Background Carotid atherosclerosis (CAS) is often considered an early warning signal for cardiovascular diseases (CVD). The diagnostic technique of carotid artery Doppler ultrasonography has not been included in public health service programs, and the Framingham Risk Score (FRS) lacks accuracy in assessing CAS risk, hindering the identification of CAS by primary healthcare personnel. Currently, there is a lack of research on machine learning methods to identify CAS in the medium-high risk population assessed by FRS.
Objective To construct a CAS risk prediction model for the medium-high risk population assessed by FRS using machine learning methods, compare its discriminative efficacy, select the optimal model, and assist primary healthcare personnel in identifying CAS more conveniently and accurately.
Methods Using convenience sampling method, a total of 674 local residents from two townships in Liuzhou City, Guangxi Zhuang Autonomous Region, who met the inclusion criteria from 2019 to 2021 and 2023, were selected as the study subjects. Relevant information was collected, and biochemical indicators were measured in fasting blood and urine samples. FRS was used to assess the risk of CVD occurrence, and carotid ultrasound was used to diagnose CAS. Among the 517 subjects from 2019 to 2021, a random 8∶2 split was used to create a training set and a validation set. The training set was used to build Logistic regression, Random Forest (RF), Support Vector Machine (SVM), Extreme Gradient Boosting (XGBoost), and Gradient Boosting Decision Tree (GBDT) models, while the validation set was used for internal validation. The 157 subjects from 2023 served as the test set for external validation. Feature variables were selected using Lasso regression analysis, and discriminative efficacy was evaluated using sensitivity, specificity, accuracy, F1 score, and area under curve (AUC) value. External validation assessed the generalization ability of the optimal model using AUC value, and the Shapley Additive exPlanation (SHAP) method explored the important variables influencing the optimal model's identification of CAS.
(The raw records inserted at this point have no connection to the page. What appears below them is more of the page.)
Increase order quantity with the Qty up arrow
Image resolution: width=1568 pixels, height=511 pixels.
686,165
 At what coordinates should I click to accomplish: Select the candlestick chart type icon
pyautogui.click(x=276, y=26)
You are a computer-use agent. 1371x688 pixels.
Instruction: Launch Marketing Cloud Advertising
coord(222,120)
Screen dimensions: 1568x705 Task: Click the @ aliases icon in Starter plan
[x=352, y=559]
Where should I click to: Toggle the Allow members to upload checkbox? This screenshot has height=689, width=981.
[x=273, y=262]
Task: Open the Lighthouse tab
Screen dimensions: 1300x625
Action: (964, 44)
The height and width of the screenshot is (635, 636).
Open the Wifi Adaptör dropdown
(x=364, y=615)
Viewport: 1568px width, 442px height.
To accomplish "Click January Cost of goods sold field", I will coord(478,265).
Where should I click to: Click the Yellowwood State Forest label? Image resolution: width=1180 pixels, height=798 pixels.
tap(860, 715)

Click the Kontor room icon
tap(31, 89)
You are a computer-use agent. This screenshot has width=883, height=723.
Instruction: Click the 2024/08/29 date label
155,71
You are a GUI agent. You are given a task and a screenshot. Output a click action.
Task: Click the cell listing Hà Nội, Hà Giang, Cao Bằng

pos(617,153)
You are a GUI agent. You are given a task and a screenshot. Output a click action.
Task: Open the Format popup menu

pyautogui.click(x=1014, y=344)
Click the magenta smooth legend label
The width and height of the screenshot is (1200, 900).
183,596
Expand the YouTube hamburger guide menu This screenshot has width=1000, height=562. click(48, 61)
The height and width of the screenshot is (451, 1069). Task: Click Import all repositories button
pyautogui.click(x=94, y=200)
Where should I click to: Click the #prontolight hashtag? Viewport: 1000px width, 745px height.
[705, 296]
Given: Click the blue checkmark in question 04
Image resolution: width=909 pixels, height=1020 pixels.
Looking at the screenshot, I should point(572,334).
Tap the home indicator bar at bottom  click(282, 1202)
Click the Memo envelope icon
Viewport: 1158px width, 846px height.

Results Lasso regression analysis identified 15 feature variables: age, BMI, systolic blood pressure (SBP), smoking, drinking, hypertension, total cholesterol, high density lipoprotein cholesterol, C-reactive protein (CRP), fasting plasma glucose, apolipoprotein B (ApoB), lipoprotein a (LPA), aspartate aminotransferase (AST), AST/ alanine aminotransferase, urinary microalbumin creatinine ratio. The constructed Logistic regression, RF, SVM, XGBoost, and GBDT models exhibited high AUC values, with the GBDT model showing the best discriminative performance. Its sensitivity, specificity, accuracy, F1 score, and AUC value were 0.755 1, 0.836 4, 0.798 1, 0.778 9, and 0.834 9, respectively, and the external validation AUC value was 0.794 0. The SHAP method revealed that age, SBP, CRP, LPA, and ApoB were the top five factors influencing the GBDT model's identification of CAS.
Conclusion Logistic regression, RF, SVM, XGBoost, and GBDT models for identifying CAS based on machine learning all demonstrated high discriminative performance, with the GBDT model exhibiting the best comprehensive discriminative efficacy and strong generalization ability.